To cancel even the offset for the IV amplifier, etc., it is necessary to send the F-SERVO ON (LASER OFF) command. The

FOCUS-OFFSET ADJUST OFF command is used to return to the state prior to offset cancellation.

For the LA9231M, FCS (pin 46) is for smoothing the focus search ramp waveforms, and a capacitor is connected between

FSC and VR.

5. Tracking servo

The pickup photodiode output current is input to E (pin 3) and F (pin 4). The current that is input is converted to the voltage,

passes through the balance adjustment VCA circuit and then the VCA circuit that follows the gain in the RFAGC circuit, and

is then output from TE (pin 7). The tracking error gain is set by the resistance between TE⁻(pin6) and TE (pin7).

The TA output (pin 11) has a built-in resistance to allow configuration of a low-pass filter.

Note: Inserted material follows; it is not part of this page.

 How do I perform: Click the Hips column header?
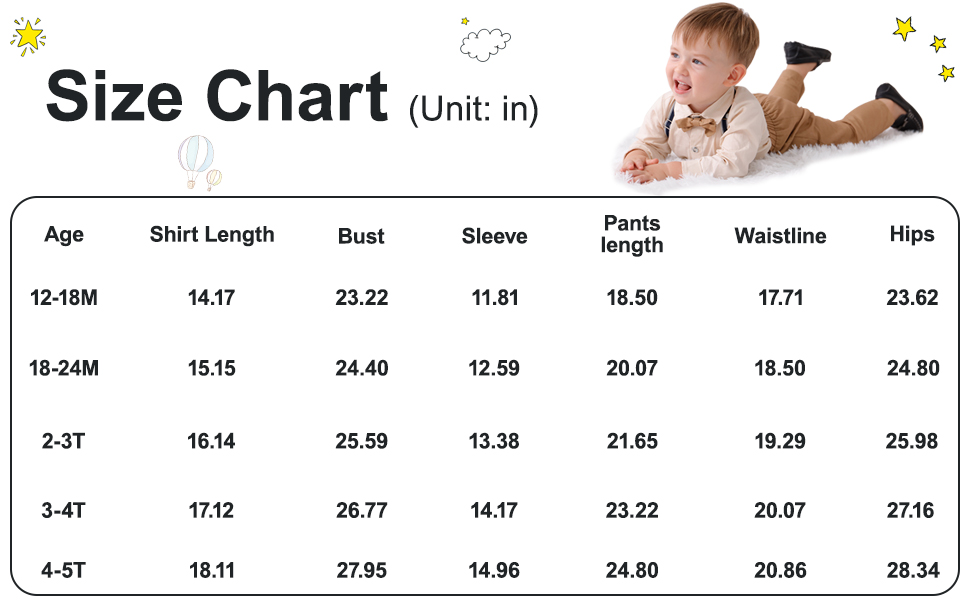[912, 235]
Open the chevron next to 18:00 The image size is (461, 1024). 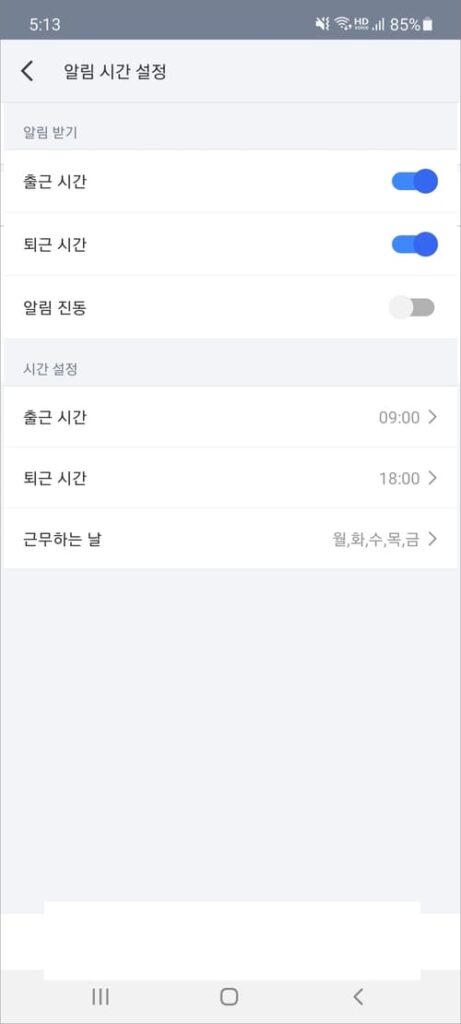click(x=432, y=479)
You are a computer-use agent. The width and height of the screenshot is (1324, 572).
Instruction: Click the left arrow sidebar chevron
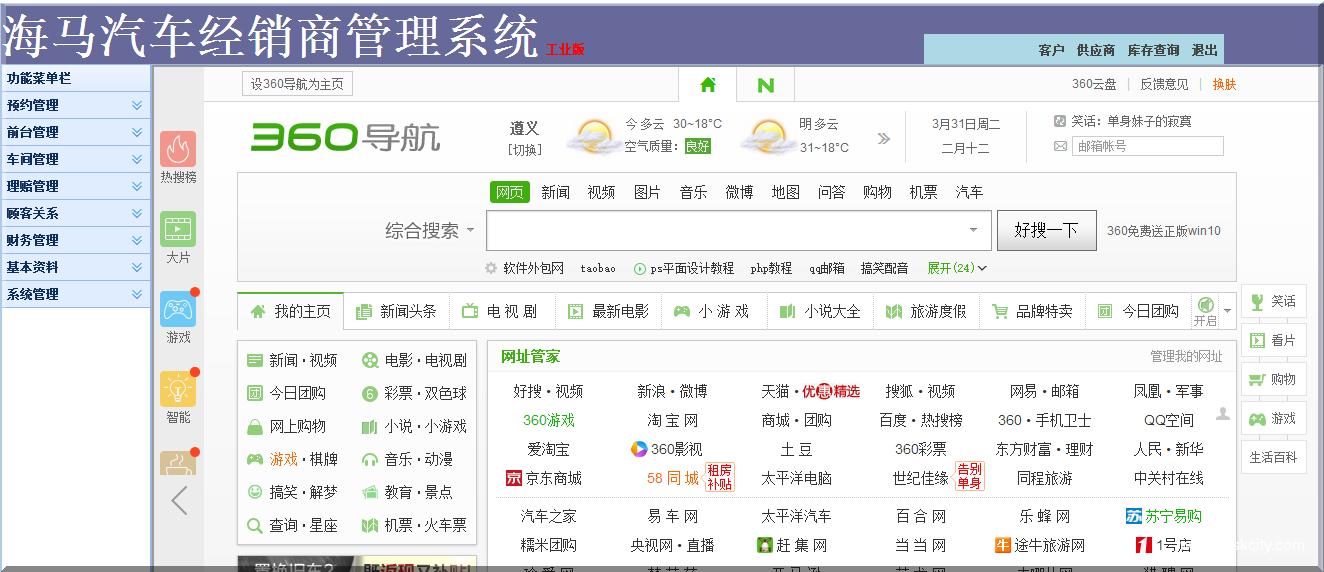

The TH amplifier alters the servo response characteristics according to the THLD signal, etc., generated internally after

detection of the TGL signal from the DSP or the JP signal. When a defect is detected, the THLD mode goes into effect

internally. To avoid this, short DEF (pin 49) to L = GND. By inserting an external bandpass filter to remove the shock

component from the tracking error signal at SCI (pin 9), the gain is automatically boosted when a defect is detected.

The TD amplifier performs servo loop phase compensation; the characteristics are set by external CR. Furthermore, this

amplifier has a mute function, which is applied when V_CCis turned on or the TRACK-SERVO OFF command is issued. The

muting function is released by the TRACK-SERVO ON command.

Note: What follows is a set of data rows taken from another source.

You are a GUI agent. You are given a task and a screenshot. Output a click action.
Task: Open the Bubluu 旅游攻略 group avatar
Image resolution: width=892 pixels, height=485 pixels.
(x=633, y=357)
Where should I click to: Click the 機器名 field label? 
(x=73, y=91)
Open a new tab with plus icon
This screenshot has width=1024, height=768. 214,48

The TOFF amplifier that is positioned immediately after TD (pin 13) functions to turn off the servo in response to the TOFF

signal from the DSP.

The TO amplifier has a JP pulse composition function and a tracking offset cancellation function. The JP pulse is set by JP

(pin 14). (THLD detection is performed internally.) Offset cancellation is completed in about 30 ms. The TRACK-SERVO

ON command and setting the TOFF pin (pin 35) low are required for offset cancellation.

Note:

The LC78620E TOFF ON/OFF command is valid only when disc motor control is in CLV mode. Accordingly, tracking offset

is cancelled in normal CLV mode. Note that when performed in STOP mode, external control of the TOFF pin is required.

6. Sled servo

The response characteristics are set by SLEQ (pin 28). The amplifier positioned after SLEQ (pin 28) has a mute function that

is applied either when SLOF (pin 38) goes high or the SLED OFF command is issued. The sled is moved by inputting

current to SL⁻(pin 30) and SL⁺(pin 31); specifically, the pins are connected to the microprocessor output ports via resistors,

and the movement gain is set by the resistance value of that resistor. It is important to note that if there is a deviation in the

resistance values for SL⁻(pin 30) and SL⁺(pin 31), an offset will arise in the SLD output.

7. Spindle servo

The Configures this servo circuit, which maintains the linear velocity of the disc at a constant speed, along with the DSP.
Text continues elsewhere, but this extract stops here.